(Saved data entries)
- - -

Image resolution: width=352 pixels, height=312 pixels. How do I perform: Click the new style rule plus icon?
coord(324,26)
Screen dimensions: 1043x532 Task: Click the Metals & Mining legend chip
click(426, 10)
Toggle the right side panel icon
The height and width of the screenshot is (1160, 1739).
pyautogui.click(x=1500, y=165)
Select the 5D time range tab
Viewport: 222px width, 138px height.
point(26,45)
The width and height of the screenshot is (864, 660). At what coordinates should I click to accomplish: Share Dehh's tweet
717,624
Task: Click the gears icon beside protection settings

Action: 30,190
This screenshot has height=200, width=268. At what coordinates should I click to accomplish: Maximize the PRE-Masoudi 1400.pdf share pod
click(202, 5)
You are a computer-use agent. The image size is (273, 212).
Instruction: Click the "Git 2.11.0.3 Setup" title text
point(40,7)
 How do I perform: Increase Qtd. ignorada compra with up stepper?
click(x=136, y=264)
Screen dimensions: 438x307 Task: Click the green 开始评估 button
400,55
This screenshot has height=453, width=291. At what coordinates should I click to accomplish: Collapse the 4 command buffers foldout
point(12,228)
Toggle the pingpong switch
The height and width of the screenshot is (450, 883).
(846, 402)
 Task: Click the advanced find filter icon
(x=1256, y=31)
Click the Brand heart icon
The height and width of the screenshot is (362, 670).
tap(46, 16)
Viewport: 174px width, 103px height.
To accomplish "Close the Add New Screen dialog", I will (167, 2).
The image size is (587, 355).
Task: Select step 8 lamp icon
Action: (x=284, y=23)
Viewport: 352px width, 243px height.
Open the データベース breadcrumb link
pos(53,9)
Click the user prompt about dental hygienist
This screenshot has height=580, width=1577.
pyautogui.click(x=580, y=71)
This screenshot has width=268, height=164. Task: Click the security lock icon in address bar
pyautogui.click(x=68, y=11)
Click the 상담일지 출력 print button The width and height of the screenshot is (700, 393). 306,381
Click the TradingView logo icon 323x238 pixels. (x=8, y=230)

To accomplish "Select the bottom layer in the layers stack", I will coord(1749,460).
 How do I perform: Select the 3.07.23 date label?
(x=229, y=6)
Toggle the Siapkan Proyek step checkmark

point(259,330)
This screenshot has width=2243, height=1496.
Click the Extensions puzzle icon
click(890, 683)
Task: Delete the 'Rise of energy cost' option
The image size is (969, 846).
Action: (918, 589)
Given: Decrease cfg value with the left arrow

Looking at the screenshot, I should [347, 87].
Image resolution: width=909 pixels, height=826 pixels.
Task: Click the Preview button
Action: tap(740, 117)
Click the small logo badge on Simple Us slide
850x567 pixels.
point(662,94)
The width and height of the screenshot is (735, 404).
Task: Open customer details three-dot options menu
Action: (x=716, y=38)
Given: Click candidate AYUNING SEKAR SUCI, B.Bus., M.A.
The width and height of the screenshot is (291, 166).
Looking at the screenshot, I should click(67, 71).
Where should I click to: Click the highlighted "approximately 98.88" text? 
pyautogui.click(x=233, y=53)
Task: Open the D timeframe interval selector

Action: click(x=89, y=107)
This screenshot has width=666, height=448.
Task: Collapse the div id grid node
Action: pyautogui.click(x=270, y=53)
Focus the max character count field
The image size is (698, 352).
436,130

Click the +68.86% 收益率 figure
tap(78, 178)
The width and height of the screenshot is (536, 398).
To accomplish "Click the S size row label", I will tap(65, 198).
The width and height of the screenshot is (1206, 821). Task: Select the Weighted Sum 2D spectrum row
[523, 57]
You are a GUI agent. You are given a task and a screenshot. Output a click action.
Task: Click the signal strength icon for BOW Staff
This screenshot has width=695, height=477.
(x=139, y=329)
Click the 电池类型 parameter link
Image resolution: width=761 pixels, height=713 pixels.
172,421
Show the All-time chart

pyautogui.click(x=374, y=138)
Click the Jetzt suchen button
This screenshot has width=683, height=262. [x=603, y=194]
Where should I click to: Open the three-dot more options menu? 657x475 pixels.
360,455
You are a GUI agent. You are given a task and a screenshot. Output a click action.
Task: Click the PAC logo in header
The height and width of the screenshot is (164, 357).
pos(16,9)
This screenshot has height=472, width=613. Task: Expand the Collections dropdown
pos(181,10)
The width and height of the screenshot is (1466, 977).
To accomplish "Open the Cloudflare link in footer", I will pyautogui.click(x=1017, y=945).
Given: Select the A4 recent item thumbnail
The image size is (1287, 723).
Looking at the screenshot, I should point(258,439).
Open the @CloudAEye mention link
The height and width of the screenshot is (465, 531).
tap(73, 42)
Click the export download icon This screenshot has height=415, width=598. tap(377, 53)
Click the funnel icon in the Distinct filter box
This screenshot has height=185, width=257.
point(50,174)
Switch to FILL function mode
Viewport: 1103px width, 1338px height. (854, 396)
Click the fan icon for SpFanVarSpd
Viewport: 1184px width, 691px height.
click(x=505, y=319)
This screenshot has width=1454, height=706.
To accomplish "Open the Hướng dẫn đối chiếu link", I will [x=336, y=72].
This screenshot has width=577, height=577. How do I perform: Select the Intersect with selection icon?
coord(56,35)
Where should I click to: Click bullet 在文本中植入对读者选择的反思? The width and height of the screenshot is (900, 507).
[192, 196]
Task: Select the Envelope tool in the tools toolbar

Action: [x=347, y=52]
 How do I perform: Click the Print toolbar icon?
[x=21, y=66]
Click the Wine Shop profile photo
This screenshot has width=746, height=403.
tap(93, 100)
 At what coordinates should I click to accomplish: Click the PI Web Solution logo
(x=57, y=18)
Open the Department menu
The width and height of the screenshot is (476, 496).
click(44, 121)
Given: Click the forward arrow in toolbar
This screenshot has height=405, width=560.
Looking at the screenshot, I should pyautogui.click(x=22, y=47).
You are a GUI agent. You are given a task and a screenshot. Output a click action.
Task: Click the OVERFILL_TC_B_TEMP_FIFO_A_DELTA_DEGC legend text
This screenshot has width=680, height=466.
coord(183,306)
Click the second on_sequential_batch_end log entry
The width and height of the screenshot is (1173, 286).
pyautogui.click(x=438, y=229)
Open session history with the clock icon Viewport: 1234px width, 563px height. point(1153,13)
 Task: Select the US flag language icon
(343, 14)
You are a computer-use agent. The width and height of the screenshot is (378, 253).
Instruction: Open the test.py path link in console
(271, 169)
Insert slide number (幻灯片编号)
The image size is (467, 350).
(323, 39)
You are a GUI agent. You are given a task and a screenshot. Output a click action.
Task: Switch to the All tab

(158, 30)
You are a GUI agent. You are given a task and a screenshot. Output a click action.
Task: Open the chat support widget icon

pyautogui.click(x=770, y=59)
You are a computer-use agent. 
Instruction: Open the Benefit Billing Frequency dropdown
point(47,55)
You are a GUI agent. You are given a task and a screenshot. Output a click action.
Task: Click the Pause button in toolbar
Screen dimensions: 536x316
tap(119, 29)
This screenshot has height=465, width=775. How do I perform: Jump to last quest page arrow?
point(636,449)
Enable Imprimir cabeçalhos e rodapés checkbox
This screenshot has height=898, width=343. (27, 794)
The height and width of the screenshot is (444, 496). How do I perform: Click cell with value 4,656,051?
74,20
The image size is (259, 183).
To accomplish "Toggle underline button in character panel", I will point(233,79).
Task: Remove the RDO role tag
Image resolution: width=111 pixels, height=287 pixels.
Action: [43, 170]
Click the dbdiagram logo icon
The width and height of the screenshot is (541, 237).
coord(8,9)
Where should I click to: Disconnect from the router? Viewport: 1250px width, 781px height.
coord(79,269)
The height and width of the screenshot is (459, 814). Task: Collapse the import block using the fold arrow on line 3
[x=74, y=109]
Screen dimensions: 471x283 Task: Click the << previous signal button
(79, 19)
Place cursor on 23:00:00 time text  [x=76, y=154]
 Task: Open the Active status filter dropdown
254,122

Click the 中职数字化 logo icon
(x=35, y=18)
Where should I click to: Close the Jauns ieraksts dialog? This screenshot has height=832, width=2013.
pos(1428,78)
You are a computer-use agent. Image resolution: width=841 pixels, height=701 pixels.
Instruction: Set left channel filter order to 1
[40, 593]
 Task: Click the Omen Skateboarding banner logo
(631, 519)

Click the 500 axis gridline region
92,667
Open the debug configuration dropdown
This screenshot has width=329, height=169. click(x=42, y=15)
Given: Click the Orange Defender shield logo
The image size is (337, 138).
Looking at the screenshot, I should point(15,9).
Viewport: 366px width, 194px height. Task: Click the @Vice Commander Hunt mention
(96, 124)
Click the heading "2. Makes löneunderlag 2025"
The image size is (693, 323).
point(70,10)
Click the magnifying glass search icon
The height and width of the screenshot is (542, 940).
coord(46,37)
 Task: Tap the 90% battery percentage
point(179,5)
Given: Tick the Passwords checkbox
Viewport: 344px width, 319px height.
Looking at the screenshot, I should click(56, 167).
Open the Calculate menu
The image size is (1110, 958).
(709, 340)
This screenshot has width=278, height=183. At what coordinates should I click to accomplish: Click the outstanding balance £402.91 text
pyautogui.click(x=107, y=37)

- - -

- What to do
The line containing "The image size is (1110, 958)." and every line after it, through the last one above, should be written out word for word.

- Exercise output
The image size is (1110, 958).
(709, 340)
This screenshot has width=278, height=183. At what coordinates should I click to accomplish: Click the outstanding balance £402.91 text
pyautogui.click(x=107, y=37)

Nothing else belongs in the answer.